● **EXERCISE GOAL**:
Repeat word for word the line with "Screen dimensions: 450x503" and every line after it until the records below run out.

● **TASK MATERIAL**:
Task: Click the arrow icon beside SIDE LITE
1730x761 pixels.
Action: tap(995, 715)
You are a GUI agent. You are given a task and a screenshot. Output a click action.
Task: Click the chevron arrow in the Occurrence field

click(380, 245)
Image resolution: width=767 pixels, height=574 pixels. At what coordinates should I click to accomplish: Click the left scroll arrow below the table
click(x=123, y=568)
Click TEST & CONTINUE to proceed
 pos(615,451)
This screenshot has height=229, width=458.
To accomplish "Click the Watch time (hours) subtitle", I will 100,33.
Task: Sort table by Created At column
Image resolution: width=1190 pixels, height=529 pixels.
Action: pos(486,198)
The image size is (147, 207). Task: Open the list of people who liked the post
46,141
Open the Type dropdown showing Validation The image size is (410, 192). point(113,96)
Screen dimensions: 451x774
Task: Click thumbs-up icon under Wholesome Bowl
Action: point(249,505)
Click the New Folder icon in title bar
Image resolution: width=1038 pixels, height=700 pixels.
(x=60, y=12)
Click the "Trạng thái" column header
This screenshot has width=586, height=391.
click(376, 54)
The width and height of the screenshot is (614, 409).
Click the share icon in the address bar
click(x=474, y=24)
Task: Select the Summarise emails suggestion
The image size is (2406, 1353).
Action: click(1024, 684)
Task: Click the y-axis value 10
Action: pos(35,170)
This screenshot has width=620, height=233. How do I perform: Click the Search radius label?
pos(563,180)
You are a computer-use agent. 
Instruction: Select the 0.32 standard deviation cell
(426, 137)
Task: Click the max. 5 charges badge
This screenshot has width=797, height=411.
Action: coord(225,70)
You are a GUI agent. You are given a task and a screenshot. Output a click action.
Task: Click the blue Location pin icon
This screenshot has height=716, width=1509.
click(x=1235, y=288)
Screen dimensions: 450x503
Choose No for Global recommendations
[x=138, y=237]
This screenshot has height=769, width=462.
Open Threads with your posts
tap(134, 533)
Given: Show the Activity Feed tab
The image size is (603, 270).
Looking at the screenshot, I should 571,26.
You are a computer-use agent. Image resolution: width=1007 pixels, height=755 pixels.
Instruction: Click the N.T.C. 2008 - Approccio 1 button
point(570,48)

● **EXERCISE ANSWER**:
Screen dimensions: 450x503
Choose No for Global recommendations
[x=138, y=237]
This screenshot has height=769, width=462.
Open Threads with your posts
tap(134, 533)
Given: Show the Activity Feed tab
The image size is (603, 270).
Looking at the screenshot, I should 571,26.
You are a computer-use agent. Image resolution: width=1007 pixels, height=755 pixels.
Instruction: Click the N.T.C. 2008 - Approccio 1 button
point(570,48)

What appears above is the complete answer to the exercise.